For unqualified individuals, do not seek to get their contact information or offer any literature, information or promotional items. These are not opportunities, so don’t invest in them.
For the qualified attendees, close them by securing their contact information and an agreement on any opportunities or actions. As soon as this is completed, thank the individual for their interest and move on to the next opportunity. Doing so will allow you to have more conversations, capture and filter more opportunities and add more qualified accounts to your sales funnel.
While most exhibitors have piles of literature to hand out and some have promotional gimmicks, the seasoned exhibitor carefully weighs the value of these tactics. A simple way to get the contact’s information is to promise to mail the literature instead of handing it to them on the show floor. This also gives you a reason to contact the attendee after the show. While the successful exhibitor may have a few pieces of interesting information, such as a case study, they do not make all of the literature available. This tactic prevents attendees from doing a grab and dash.
Likewise, trade show professionals do not have a bowl of promotional items that are made available to anyone that passes by the booth. These promotional items waste your money on unqualified opportunities and block your valuable frontage with those that cannot buy from you.
If you are not prepared to follow-up on your trade show leads quickly and are not committed to work these leads over many months, do not exhibit at a trade show. Amazingly, marketing professionals report that 70 to 80 percent of all trade show leads are not followed-up. Without diligent follow-up, your company will have wasted thousands of dollars.
Within one to two days of the show’s closing, follow-up with each lead. The easiest and cheapest way to do this is with an email. Send the contacts a personalized email thanking them for their interest. Also, reiterate your show message and indicate what you will do next.
Within a week of the email, deliver on your promised activity. If it is to send them literature, get it in the mail so that they have it soon after the show. Once again, reiterate and expand on your show message with the included cover letter.
Within a few days of this activity, make a phone call to each contact.
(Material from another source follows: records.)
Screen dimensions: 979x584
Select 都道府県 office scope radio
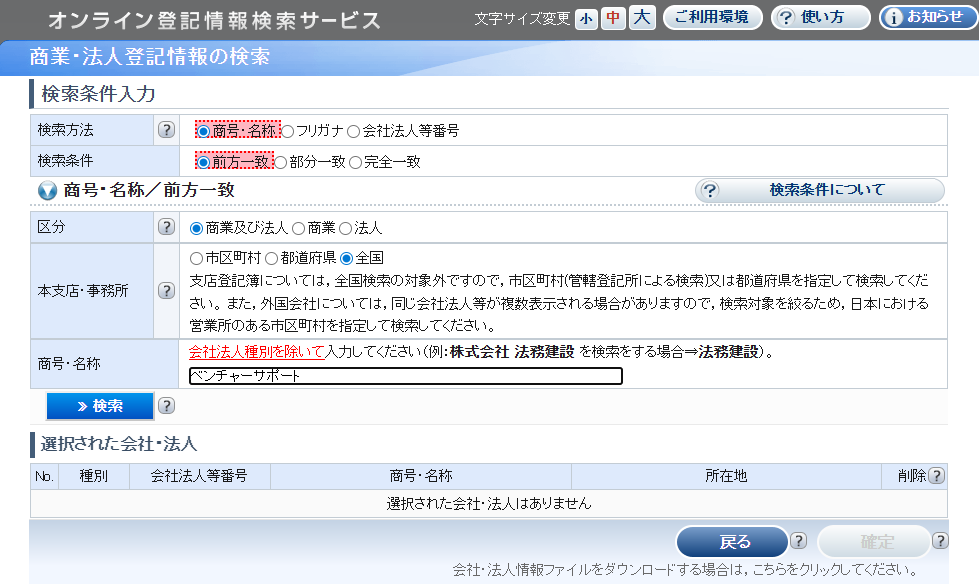tap(272, 257)
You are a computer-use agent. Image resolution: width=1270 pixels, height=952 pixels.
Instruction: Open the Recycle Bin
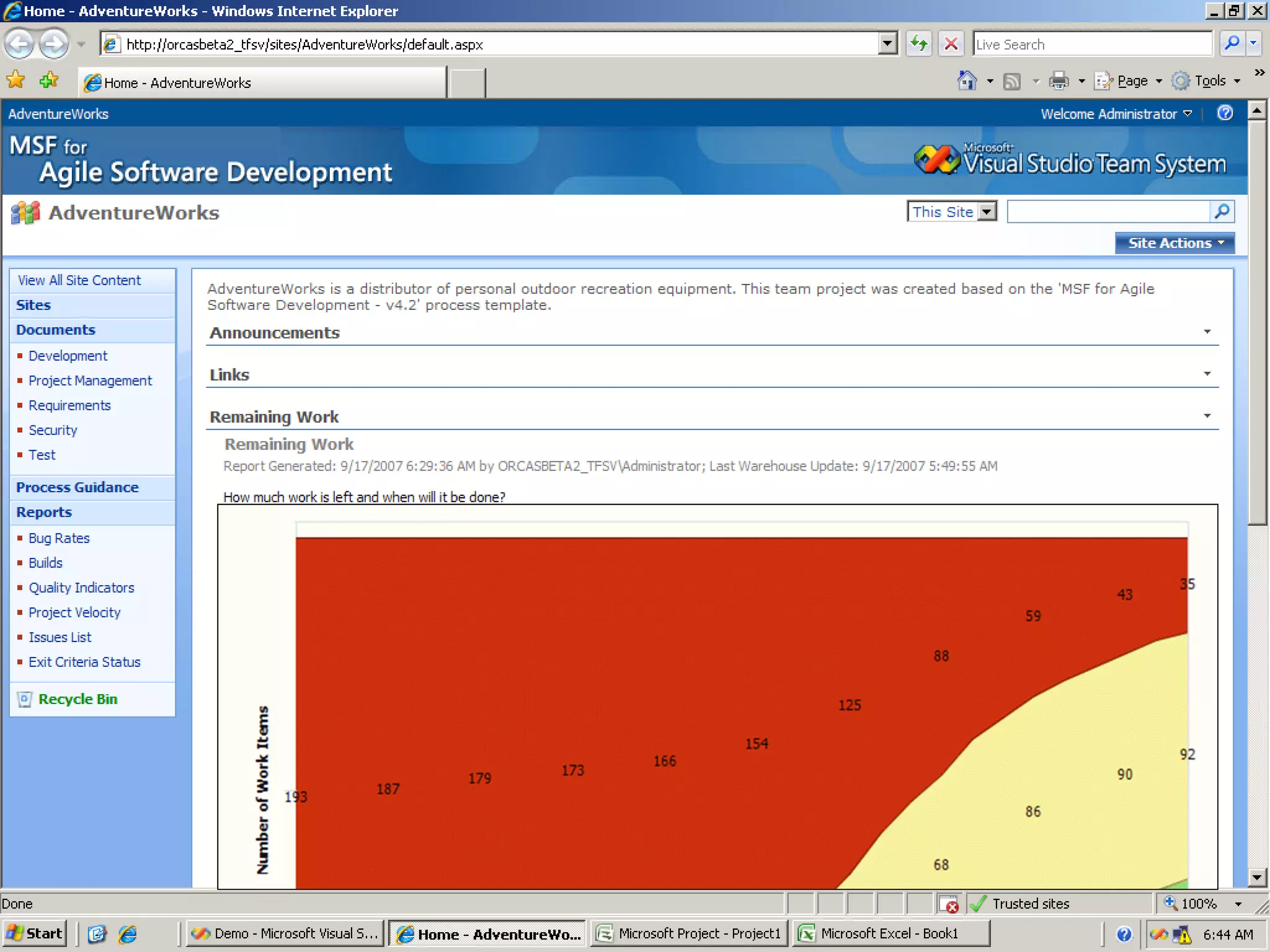[78, 699]
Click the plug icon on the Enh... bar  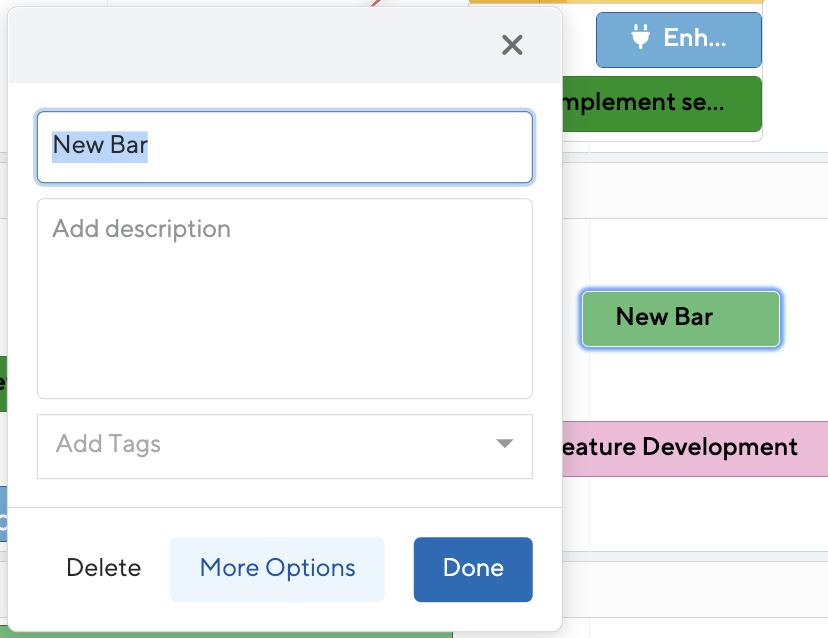(641, 36)
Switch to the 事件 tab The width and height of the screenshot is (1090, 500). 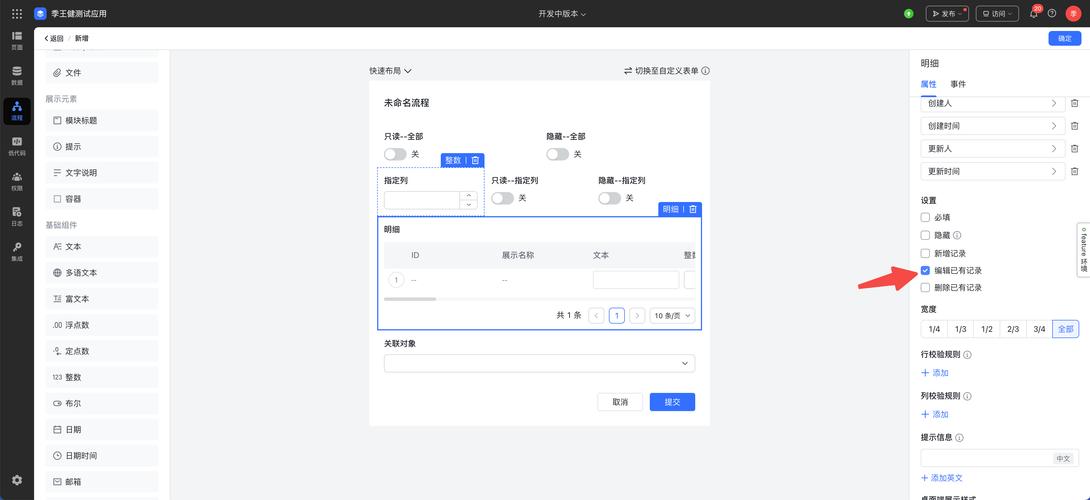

The goal of this call is to ask for the business, offer reasons to do so and to continue the qualifying process. If you find that the account is less than qualified, discard them. If they continue to be qualified, add them into your sales funnel. Continue to contact them with mail, email and phone calls until they decide to do business with you.
The final aspect of follow-up is to measure your performance. Calculate the actual number of qualified leads, new accounts and new business. Tally the actual cost of the show. Then, compare this information with that from your goal setting and planning. These measurements will assist in planning for future shows, highlight areas where improvement is needed and offer justification for future trade shows.
While preparation and execution are very important, follow-up is critical. Without the resources for follow-up and dedication to the action, you will have, at best, marginal results. With thorough follow-up, you can have stellar sales.
Trade show success requires hard work, careful planning and good implementation. From past trade show exposure, both as an attendee and exhibitor, you will likely appreciate how poorly companies prepare, execute and follow-up. Make a commitment to be different. If you perform just a little better in each area, you will stand out, and you will reap more success from your trade show marketing. It is not easy, but exhibiting at trade shows can be very profitable.